Writing your Obituary is not morbid, it’s you telling your own story-Tara Martins Aisida

I read an article recently and it was titled “Why you need to write your obituary.”

The title intrigued me because as we all know, most people don’t get to write theirs because obituaries are normally written after the death of the person. But the author made a case for it and I agreed.

You see , most obituaries are basically a rehash of one’s academic qualifications, job experience and titles garnered over the years. They say nothing about who you are, your opinions, thoughts, fears, joys, sadness, beliefs, emotions, feelings etc.

The tributes which are included in the funeral booklet (for those that are old enough or fortunate enough to have one) are a reflection of the “you” the people knew and were acquainted with.

They don’t tell for example the emotions you felt at certain timea, how you made the choices and decisions to be the person that they are celebrating and eulogizing. They are not privy to the end results of  your decisions. In short, they tell parts but not the whole of your story and no one can know your story more than you.

So am I saying we should be morbid and always have thoughts of death constantly in our minds,  even though for most of us, death is hopefully a distant reality?

No. I guess what I am really advocating is the need for each one of us to write our memoirs. We need to pass down to the coming generations more than our wealth and houses, we need to pass down our stories, our history, our childhood experiences, the events that shaped us . 

Our children and generations after us need to know the stock they are made off. We need to tell them who we are and who they are and are meant to be. We need to tell unbiased stories that they can go to when they are disheartened or are at their wits end. They need to know that their problems and circumstances are not unique to them and that they will overcome them just as we did ours. 

I know most of us think memoirs are meant for the famous or rich, those who have made some strides in life and have led a more interesting life than ours. I am not telling us to aim for the bestsellers list, though some of us will get there. One thing I can assure us is that our stories will be interesting to those for whom it is written for we have something in common. 

A lot of us are living with people that we really don’t know and vice versa. We don’t know what makes each other tick, why we behave the way we do, what has shaped our beliefs, what we have made of the experiences of our lives and our coping mechanisms. A lot of what we know about our blood relations and friends most times come from our interactions with their friends and colleagues and it should not be so. A lot of times it’s because we have assumptions, set beliefs and ideas of who our loved ones are and it shuts out who they are outside of the relationship they have with us. 

I put up a post on mother’s day which says a mother and this includes a father, brother, relative, friend etc can be easily misunderstood and that it is until we walk in their shoes that we will understand their actions and motives. This is very true and I have seen this play out with me and my children who sometimes interprete my actions or corrections wrongly. I am reminded of a story I read about a boy who wished his father dead just because he felt the father was too harsh, too disciplined and all.

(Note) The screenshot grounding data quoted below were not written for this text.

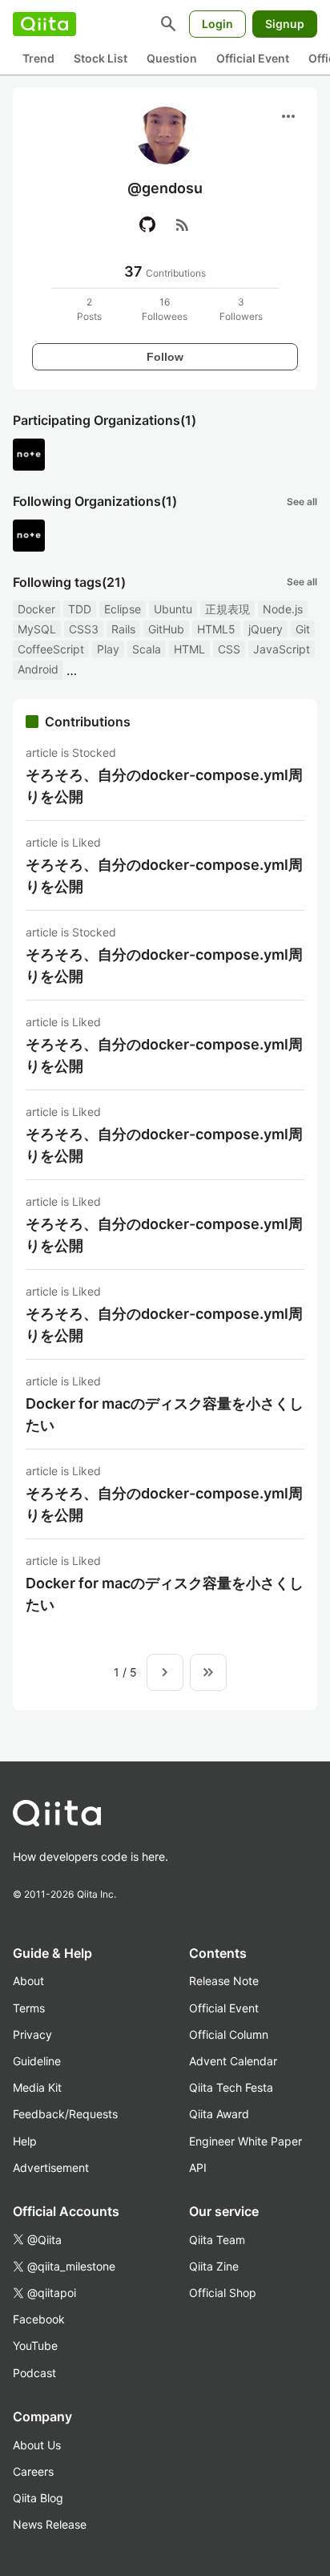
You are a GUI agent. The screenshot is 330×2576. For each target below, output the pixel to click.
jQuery (265, 629)
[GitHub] (147, 224)
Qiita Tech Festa (231, 2087)
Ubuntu (173, 609)
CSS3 (84, 629)
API (198, 2167)
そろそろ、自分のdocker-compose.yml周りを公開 (164, 785)
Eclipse (122, 609)
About (28, 1981)
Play (108, 649)
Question (172, 58)
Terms (29, 2008)
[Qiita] (44, 24)
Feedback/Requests (65, 2114)
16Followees (164, 309)
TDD (79, 609)
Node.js (283, 609)
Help (25, 2141)
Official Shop (222, 2292)
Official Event (252, 58)
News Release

His father’s untimely death in the hands of robbers first filled him with elation that his main problem was out of the way until it dawned on him that that same father was responsible for his education, feeding, recreation etc. If the father had told him how he grew up and what made him seemingly harsh he would have had a better understanding of his father. 

The benefits of writing our memoirs are many and they range from understanding ourselves, to creating a bond between us and our loved ones, to being at peace with our past, to providing a legacy for us and our children, to tracking common traits, hereditary diseases, genetic disorders etc. as we will see a pattern form when we hear about our progenitors.

Please write your obituary, fill all the gaps that the funeral booklet will gloss over and leave a lasting legacy to your children and loved ones.